• Task to carry out
Reproduce verbatim the stretch of items from the line containing "Given: Expand the 订货间隔期单位 dropdown" through the line containing "point(80,14)", including both of those lines, and leave out the pictures.

### Material to process ###

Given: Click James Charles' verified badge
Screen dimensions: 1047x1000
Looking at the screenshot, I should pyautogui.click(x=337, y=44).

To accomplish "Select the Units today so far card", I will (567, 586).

###
### Material to process ###

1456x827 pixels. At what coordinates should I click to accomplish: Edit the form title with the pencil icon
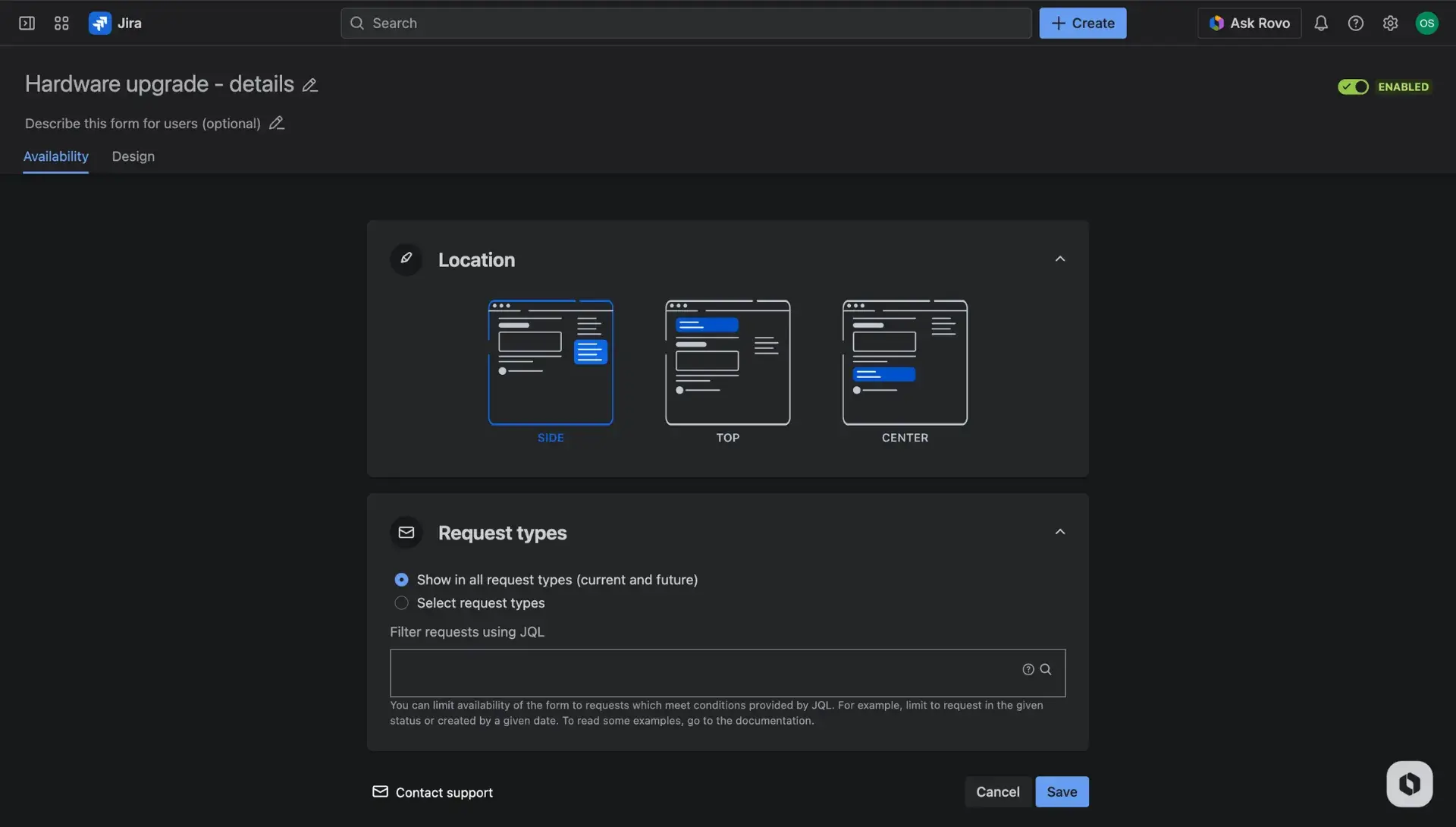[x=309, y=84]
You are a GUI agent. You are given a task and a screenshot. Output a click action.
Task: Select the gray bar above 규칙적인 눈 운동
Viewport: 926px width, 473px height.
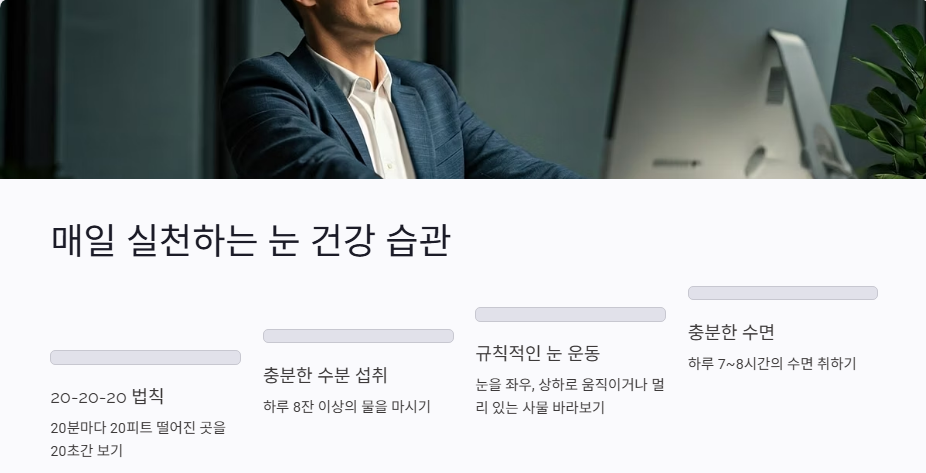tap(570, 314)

###
### Material to process ###

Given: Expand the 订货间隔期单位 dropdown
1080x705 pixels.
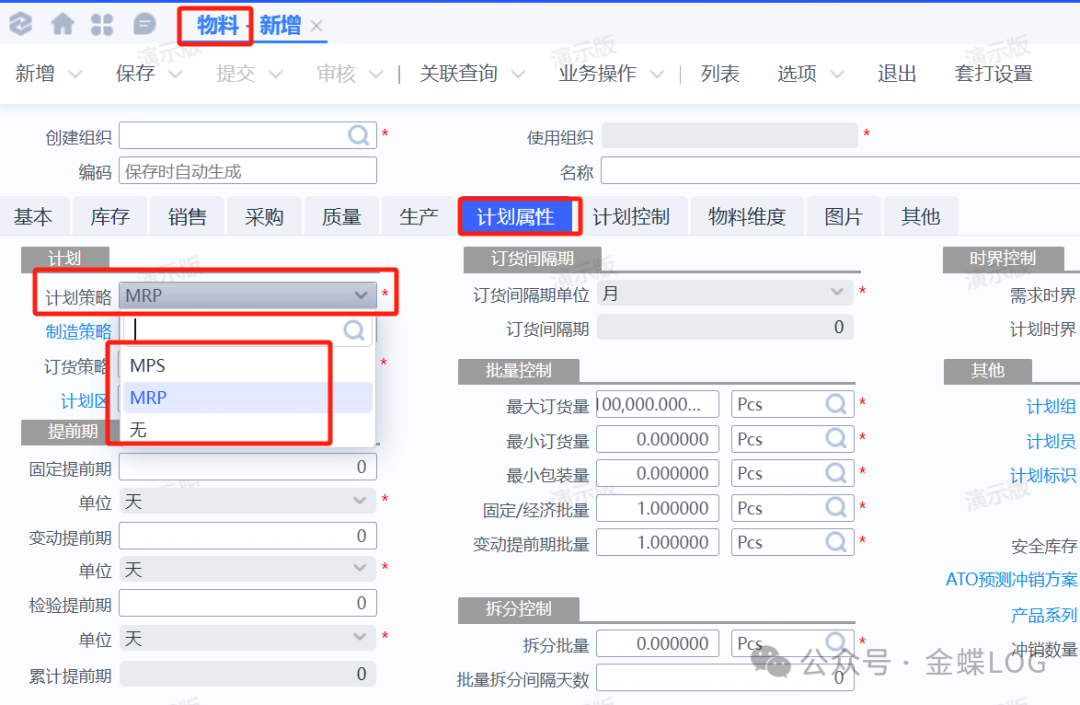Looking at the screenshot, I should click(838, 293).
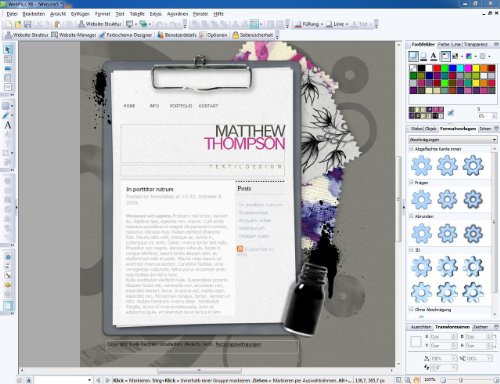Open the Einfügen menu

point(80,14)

###

• The result
Given: Expand the 订货间隔期单位 dropdown
1080x705 pixels.
Looking at the screenshot, I should click(838, 293).
Open the Einfügen menu

point(80,14)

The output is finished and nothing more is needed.